ИСХОДНЫЙ ТЕКСТ:
-- -- --

Немного голова болела.
Крестины у Эрасмус. Очень милы, но вообще ничего особенного, удрал с обеда в «Сокол».
Опять голова. Ходил пешком на Острова, благо ослепительное, столь любимое мною, солнце. Оно и лекарство разогнали боль.
Алчевский приехал и Зилоти с ним переговорил. Алчевский выразил желание познакомиться с моими романсами. Алчевский через неделю мне об этом позвонит. Зилоти советует устроить концерт осенью, чтобы его теперь не скомкать. Мне немного досадно, но, конечно, осенью лучше, я с того и начал разговоры с Зилоти, а то он сам заспешил на весну.
Я спросил Зилоти, как быть с «Игроком», ибо, по газетам, на первой неделе поста предполагается обсуждение репертуара дирекцией Мариинского театра. Зилоти справился, сколько у меня готово и, узнав, что два с половиной акта из четырёх, сказал, что будет на эту тему звонить Теляковскому. Великолепно, очень пикантно: я вступаю в Мариинский театр.
Обедал у Сосницкого, вице-председателя нашего заглохшего на время войны Шахматного Собрания. В крошечной его квартире были вкусные блины, масса вина, пьяная компания из шахматистов и сотрудников «Нового времени». Велихов, дубина, хотя и член Государственной Думы, пел скабрезные песенки, а я обыграл в шахматы Левина, одного из сильнейших игроков Петрограда. Когда я, по просьбе некоторых, сел за пианино и сыграл несколько пустячков, то Юрий Беляев, автор «Псиши», сидевший рядом и, по-видимому, совсем не знавший о моих заслугах, ласково приговаривал: «Очень мило играете, очень мило, только ради Бога не изображайте из себя таланта». Последнее касалось моего замечания: «Ах, как там галдят в столовой».

-- -- --

ЗАДАНИЯ:
a: Сколько актов «Игрока» было готово, согласно отрывку из дневника?
b: Выведите без изменений часть отрывка из дневника: начните со слов «Алчевский приехал и» и остановитесь после слов «в Мариинский театр.».
c: Продолжите отрывок из дневника, начав сразу после его последнего предложения.

-- -- --

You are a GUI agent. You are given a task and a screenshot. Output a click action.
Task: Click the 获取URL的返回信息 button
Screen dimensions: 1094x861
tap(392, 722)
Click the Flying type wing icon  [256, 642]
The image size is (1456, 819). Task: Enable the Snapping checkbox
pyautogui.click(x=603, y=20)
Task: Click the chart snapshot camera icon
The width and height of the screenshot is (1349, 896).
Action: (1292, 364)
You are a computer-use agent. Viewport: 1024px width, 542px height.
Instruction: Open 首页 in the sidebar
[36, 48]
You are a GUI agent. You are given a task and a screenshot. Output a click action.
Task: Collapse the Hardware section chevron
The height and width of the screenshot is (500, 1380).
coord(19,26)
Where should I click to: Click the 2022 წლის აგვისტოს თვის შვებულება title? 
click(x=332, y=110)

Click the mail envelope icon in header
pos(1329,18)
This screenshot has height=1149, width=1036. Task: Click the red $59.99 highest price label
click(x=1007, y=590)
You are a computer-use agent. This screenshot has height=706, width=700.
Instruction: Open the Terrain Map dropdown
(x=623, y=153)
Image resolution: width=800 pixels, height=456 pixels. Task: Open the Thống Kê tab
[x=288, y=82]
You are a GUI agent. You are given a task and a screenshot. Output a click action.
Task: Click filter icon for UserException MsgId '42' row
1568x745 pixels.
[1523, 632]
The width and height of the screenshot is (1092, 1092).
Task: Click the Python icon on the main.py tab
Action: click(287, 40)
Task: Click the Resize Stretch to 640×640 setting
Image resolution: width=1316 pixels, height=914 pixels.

-- -- --

ОТВЕТЫ К ЗАДАНИЯМ:
a: Два с половиной акта из четырёх.

b:
Алчевский приехал и Зилоти с ним переговорил. Алчевский выразил желание познакомиться с моими романсами. Алчевский через неделю мне об этом позвонит. Зилоти советует устроить концерт осенью, чтобы его теперь не скомкать. Мне немного досадно, но, конечно, осенью лучше, я с того и начал разговоры с Зилоти, а то он сам заспешил на весну.
Я спросил Зилоти, как быть с «Игроком», ибо, по газетам, на первой неделе поста предполагается обсуждение репертуара дирекцией Мариинского театра. Зилоти справился, сколько у меня готово и, узнав, что два с половиной акта из четырёх, сказал, что будет на эту тему звонить Теляковскому. Великолепно, очень пикантно: я вступаю в Мариинский театр.

c:
Теляковский, демонстрация, - так надо привести в порядок первый акт. У меня есть маленькое оркестровое вступление, в которое я влюблён, но самая первая сцена совсем не написана, ибо осенью я начал сочинять оперу с рассказа Алексея о добродетельном фатере, самая же первая сцена до сих пор ещё не совсем выяснилась, ибо она не отвечает моему тезису: начать оперу сразу с самого интересного. Впрочем, если нет обуха по голове, то всё же интересно и живо – и сегодня я начал работать.
Вечером - концерт Элеоноры. Назначила двойные цены и собрала полный зал. Конечно, играет она очень недурно, но концерт, по-моему, несколько преждевременен. Среди программы мой «Прелюд» Ор.12, сыгран хорошо, с большим успехом и криками «автора», но автор не выходил.
После концерта у Элеоноры был ужин. Я. кажется, очень огорчил её, уехав к Гессенам. От дома Прокофьевых, впрочем, представительствовала мама, которую очень приглашали и которая была там в первый раз.
У Гессена Каратыгин воскликнул: «А, вот у нас и рецензия про сегодняшний концерт будет!» Я охотно согласился написать таковую. Не будь я композитор, я, конечно, мог бы быть пребойким критиком.
Бутомо рассказала про удачу с московским исполнением «Утёнка» и про Кусевицкого, сказавшего: «Я потрясён». Я смеялся и отвечал, что когда я сыграл ему мой 1-й Концерт, то он был не только потрясён, но в «эк-ста-ти-че-ском состоянии», однако это ему не помешало отрицать в дальнейшем мою музыку (и в самом деле, с тех пор он как в воду канул по отношению ко же).
Александр Бенуа был сегодня обворожителен, а Полоцкая-Емцова говорила мне дерзости.
Вечером был у Б.Н. и кончил с ним шахматный матч +10-1=2, результат для него весьма плачевный! Демчинский заявил, что «искания без горения и творчество без исканий» вызывают в нём негодование и поэтому он сегодня не придёт к Принцу, а если бы пришёл, то начал его жестоко громить.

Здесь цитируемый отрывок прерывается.